TAREFAS:
[a] No texto sobre as promessas religiosas, com quem Jefté se depara no caminho depois de prometer oferecer em sacrifício a primeira pessoa que encontrasse?
[b] Cite, sem alterar nada, o trecho do texto sobre as promessas religiosas que começa nas palavras "Pois bem! Rir" e termina depois das palavras "Fica aí a dica!".
===== TEXTO DE LEITURA =====
As promessas são as mais variadas, passando desde as mais piedosas e sacrificadas, como rezar diversas orações (terços, novenas etc), doar bens aos pobres, fazer penitências, até as mais divertidas, como não cortar cabelo, não cortar unha, não beber refrigerantes ou não comer doces, vestir-se com os trajes do santo da devoção ou oferecer pernas, braços e cabeças de cera num templo como o de Aparecida do Norte.


Quem já foi a essa basílica já deve ter visto a sala dos milagres, agora totalmente reformada e sofisticada, mas com as mesmas expressões de promessas antigas. Por todo canto se vê fotos, objetos sagrados (como cruzes, velas, terços) até cadeiras de roda, certidões de nascimento, carteira de trabalho... Um mosaico da fé popular composto por peças distintas, simbolizando os pedidos dos peregrinos e as graças alcançadas.


Quem sou eu para ironizar a fé do povo, mas, apesar de toda fé que move um católico a fazer essas promessas, é preciso dizer que a relação com Deus que se estabelece por meio de uma promessa é bastante precária, para não dizer comercial e equivocada.


Nas Escrituras Sagradas, vez ou outra, aparece uma crítica às promessas. Prometer é algo muito sério. Saul promete matar o primeiro que quebrar o jejum por ele decretado e seu filho será a vítima dessa promessa absurda (cf. 1Sm 15,1-35). Não fosse o bom senso do povo, o rei insensato teria levado a cabo o prometido. Em Jz 11,30-31, Jefté também parece ter perdido a razão. Quando estava aflito em combate com os amonitas, promete oferecer em sacrifício a Deus a primeira pessoa que encontrar no caminho. E eis que se depara com sua filha, jovenzinha, ainda virgem. Pedro promete ficar fiel ao Senhor até o fim, jurando-lhe fidelidade até a morte (Lc 22,33), mas é claro que Jesus já sabia da fragilidade de sua promessa. E assim vai...


Pois bem, se prometer algo a Deus já é complicado, quanto mais fazer promessas em vistas de receber algo em troca. No mínimo, é estranho que a relação com Deus ou com os santos tome o caráter mercantilista da vida diária. Deus – e o mesmo pode ser afirmado sobre seus santos – não age por interesse, mas por pura gratuidade. Deus é bondade e amor sem fim. Ele já sabe nossa prece antes mesmo que ela saia de nossa boca. Ele é o Deus-amor, aquele que nos amou primeiro, aquele que se oferece a nós como dom em Jesus cristo.


Ora, se é assim, que sentido têm essas promessas? Que significado pode ter o gesto de prometer levar uma perna de cera ao Santuário do Pai Eterno, caso venha a recuperar-se de um acidente de moto? E ficar sem comer doces, caso o candidato venha a passar no vestibular? E levar fotos do casamento, caso se arranje um marido? E ficar sem cortar os cabelos do filho, caso ele sobreviva de uma doença grave? Até parece que Deus ou os santos têm interesse nessas ofertas; que velas, cruzes e outros símbolos e gestos ofertados são aquilo que move o coração de Deus. Vale lembrar o que disse o salmista: “Vós não vos aplacais com sacrifícios rituais; e se eu vos ofertasse um sacrifício, não o aceitaríeis. Um coração contrito e humilhado, ó Deus,é o que não haveis de desprezar” (Sl 51,16).


Pois bem! Rir do povo, de sua fé simples, e menosprezar seus gestos religiosos não resolve o problema das promessas. Aliás, esse tipo de atitude pastoral nunca resolve nada; só cria mais problemas. Mas deixar também a religiosidade popular seguir seu curso sem nenhuma formação da parte da liderança católica seria omissão e preguiça pastoral. Nossa gente tem direito a uma teologia consistente e a uma espiritualidade profunda que a sustente na hora da crise, na hora do sofrimento, sem precisar desses artifícios meio mágicos e supersticiosos. É obrigação dos pastores formar sua gente com paciência e respeito. Para isso, duas coisas são necessárias: primeiro, parar de incentivar esses gestos de devoção; segundo, oferecer algo sólido que possa ocupar o lugar dessas práticas religiosas. Fica aí a dica!
===== DADOS FORNECIDOS =====
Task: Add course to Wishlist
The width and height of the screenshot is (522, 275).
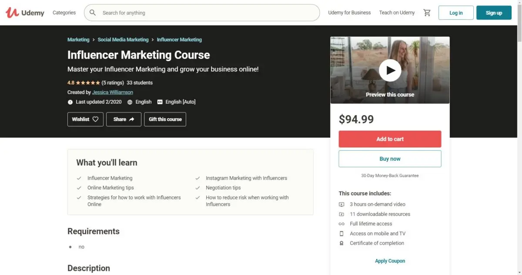Action: (x=85, y=119)
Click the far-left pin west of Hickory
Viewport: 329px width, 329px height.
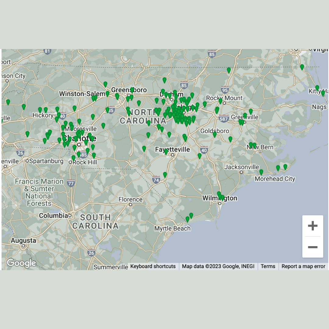click(8, 102)
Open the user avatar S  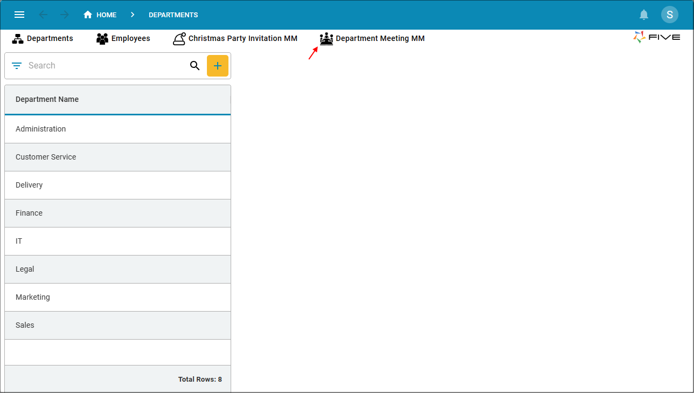[670, 15]
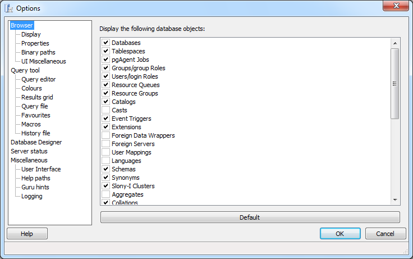This screenshot has width=413, height=259.
Task: Enable the Casts checkbox
Action: coord(105,110)
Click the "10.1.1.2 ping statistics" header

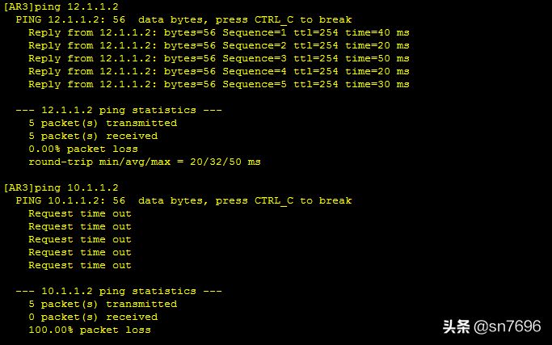119,291
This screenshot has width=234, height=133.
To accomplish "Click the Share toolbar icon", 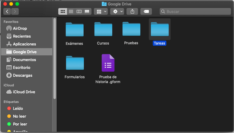I will tap(132, 11).
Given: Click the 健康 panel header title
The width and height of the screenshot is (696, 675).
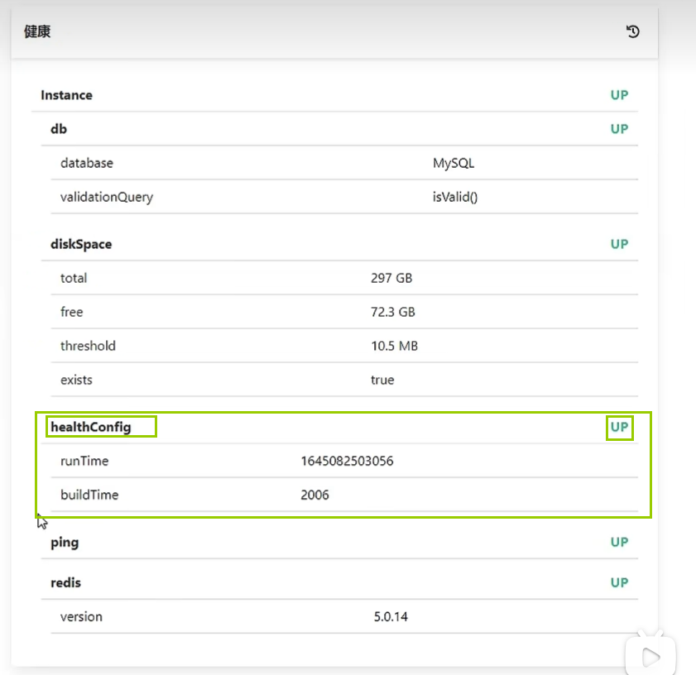Looking at the screenshot, I should point(38,32).
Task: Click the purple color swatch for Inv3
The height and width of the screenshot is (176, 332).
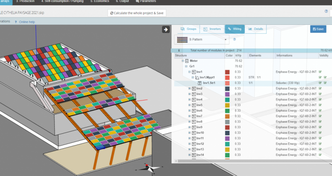Action: [x=227, y=94]
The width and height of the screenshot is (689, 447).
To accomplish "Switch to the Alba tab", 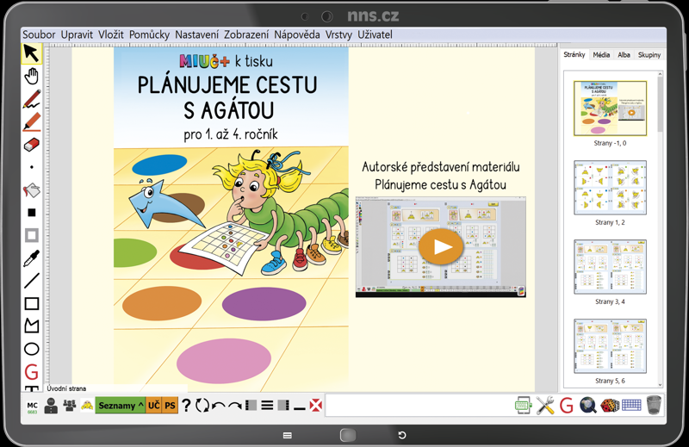I will tap(624, 55).
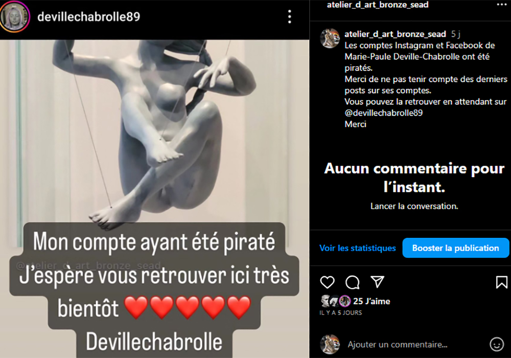Click the Booster la publication button
The image size is (511, 358).
point(456,248)
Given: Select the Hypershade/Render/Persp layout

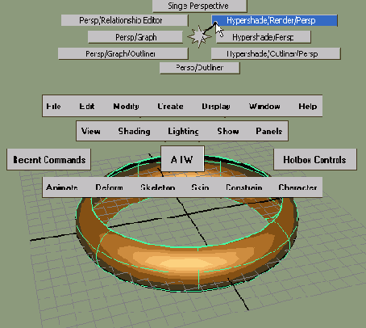Looking at the screenshot, I should (x=274, y=20).
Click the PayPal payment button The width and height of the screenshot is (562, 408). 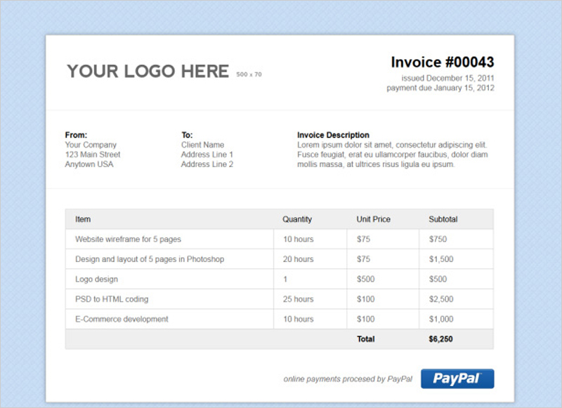click(x=457, y=379)
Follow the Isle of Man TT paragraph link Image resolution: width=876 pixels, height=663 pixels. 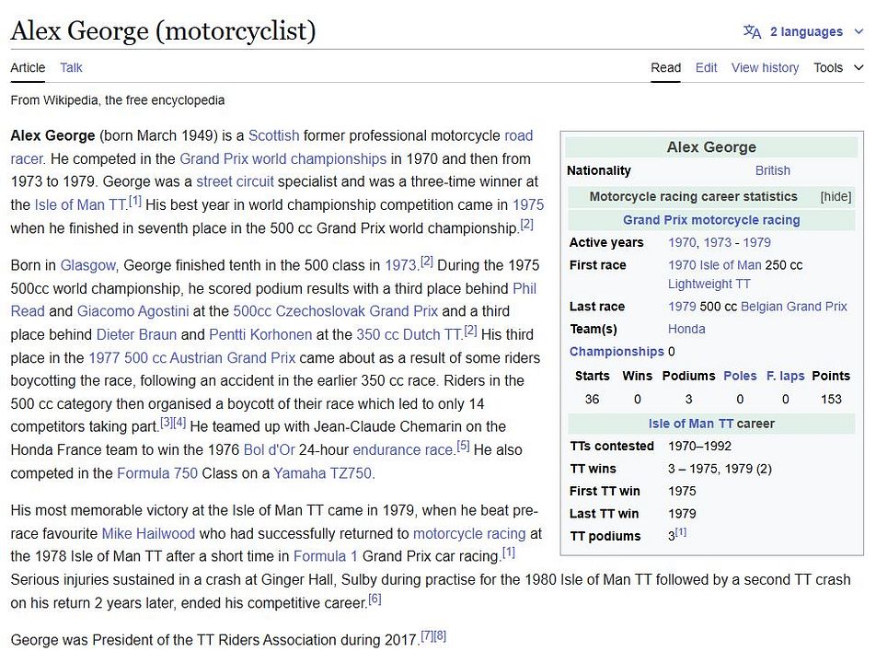pyautogui.click(x=80, y=204)
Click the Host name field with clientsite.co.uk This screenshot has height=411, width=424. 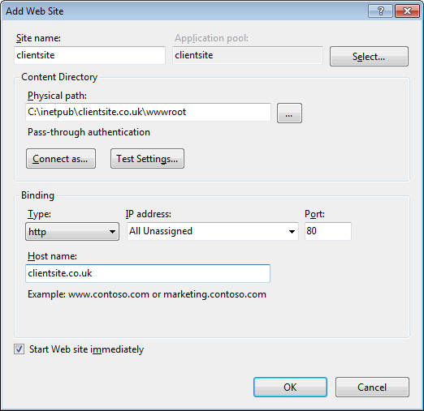(148, 273)
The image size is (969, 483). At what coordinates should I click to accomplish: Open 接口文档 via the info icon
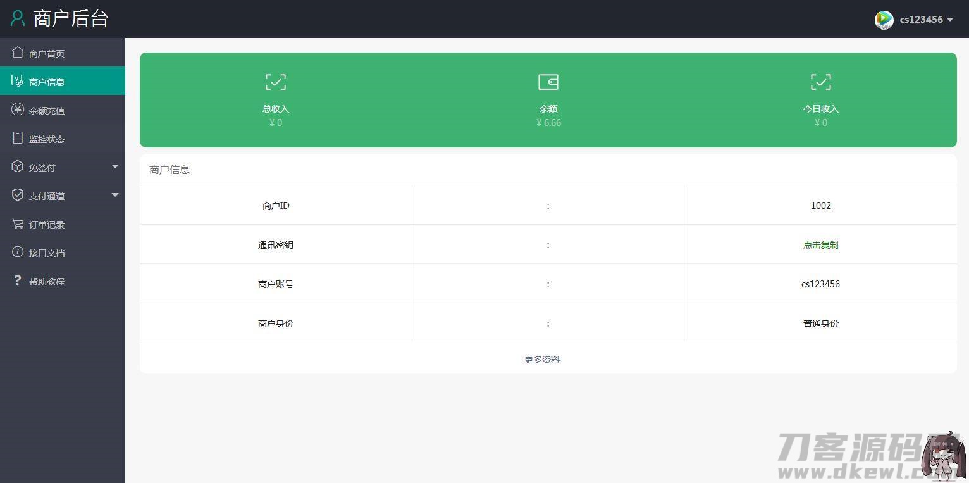coord(18,252)

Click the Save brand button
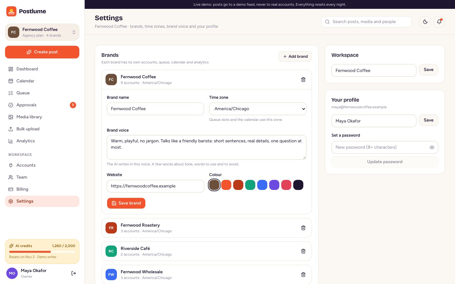(x=126, y=203)

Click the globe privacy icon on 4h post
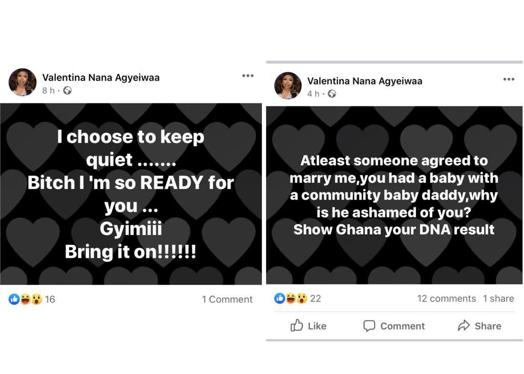[332, 94]
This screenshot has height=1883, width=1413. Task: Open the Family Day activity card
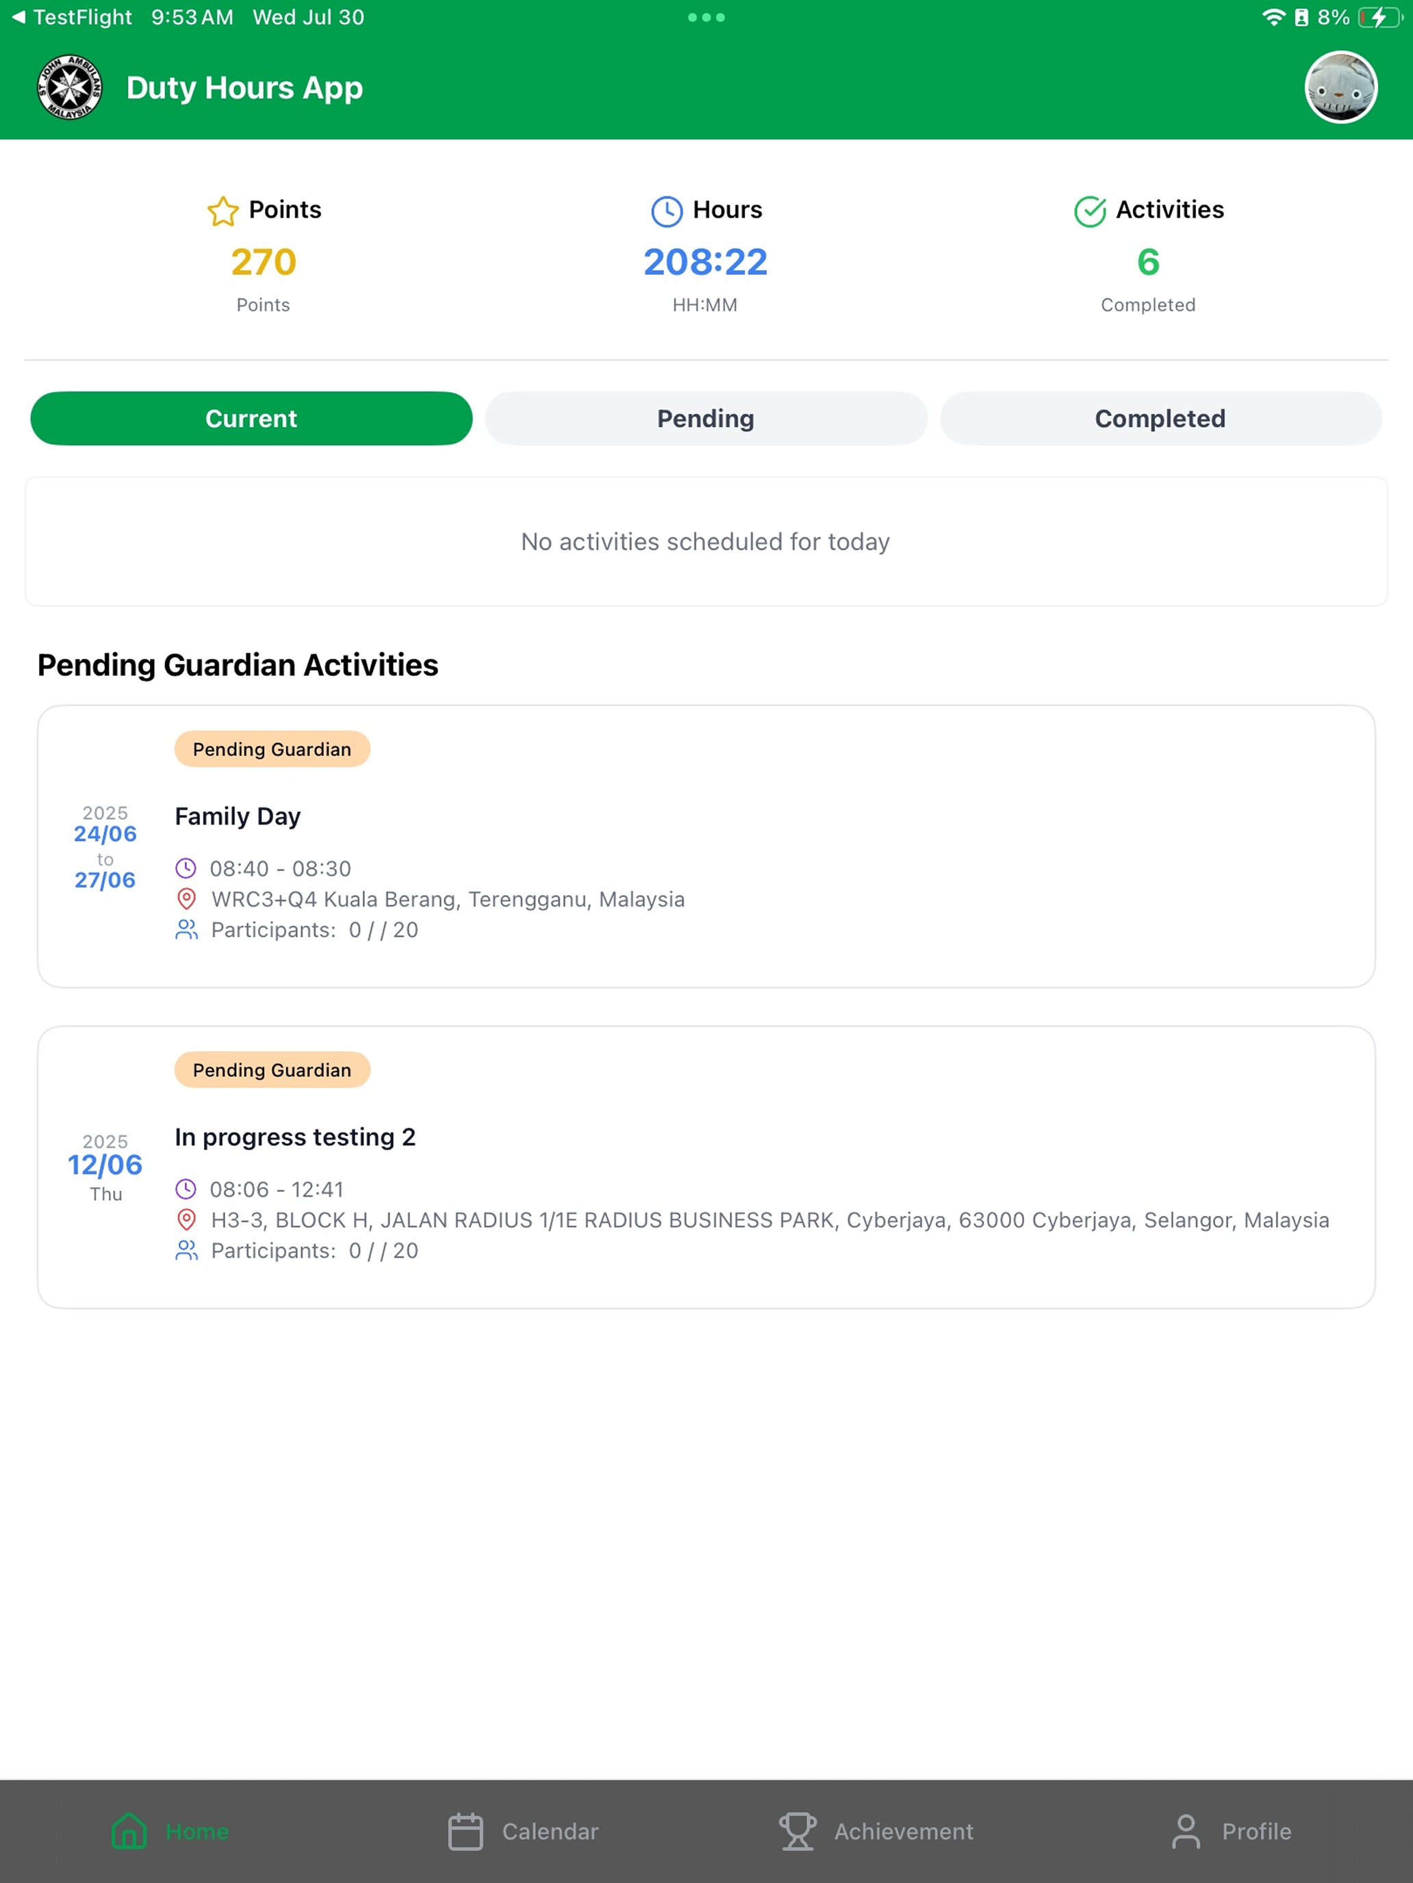point(706,846)
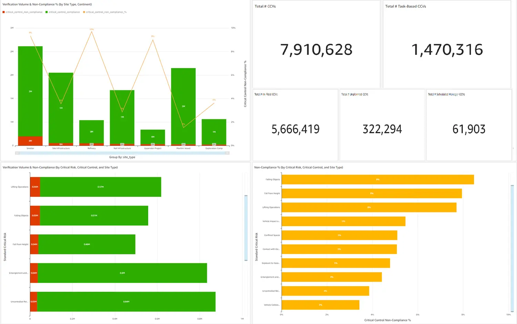Select the red Smelter non-compliance bar segment
The width and height of the screenshot is (517, 324).
pos(30,140)
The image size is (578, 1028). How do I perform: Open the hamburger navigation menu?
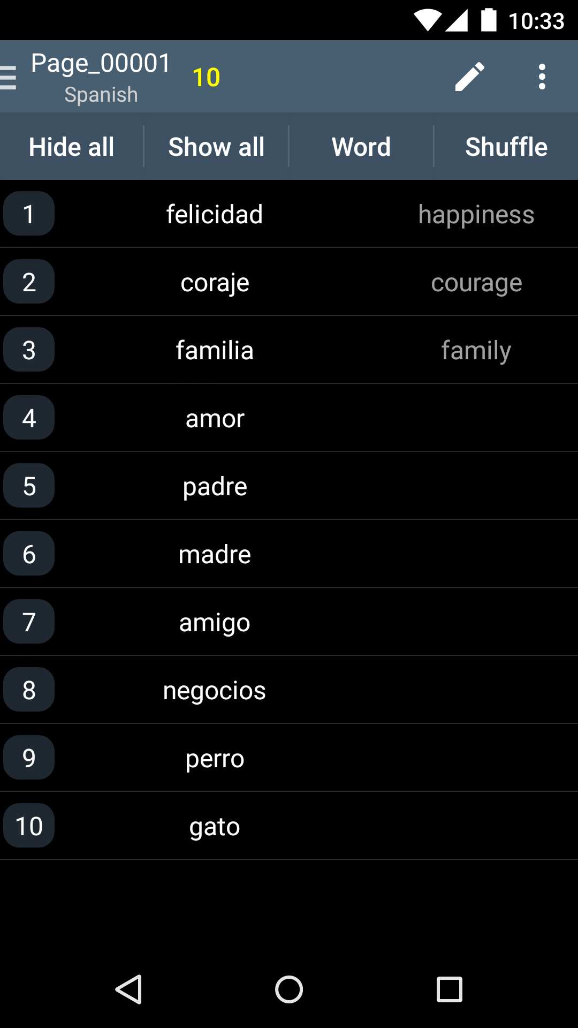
=====
RESPOSTAS POR TAREFA:
[a] Com sua filha, jovenzinha e ainda virgem.

[b]
Pois bem! Rir do povo, de sua fé simples, e menosprezar seus gestos religiosos não resolve o problema das promessas. Aliás, esse tipo de atitude pastoral nunca resolve nada; só cria mais problemas. Mas deixar também a religiosidade popular seguir seu curso sem nenhuma formação da parte da liderança católica seria omissão e preguiça pastoral. Nossa gente tem direito a uma teologia consistente e a uma espiritualidade profunda que a sustente na hora da crise, na hora do sofrimento, sem precisar desses artifícios meio mágicos e supersticiosos. É obrigação dos pastores formar sua gente com paciência e respeito. Para isso, duas coisas são necessárias: primeiro, parar de incentivar esses gestos de devoção; segundo, oferecer algo sólido que possa ocupar o lugar dessas práticas religiosas. Fica aí a dica!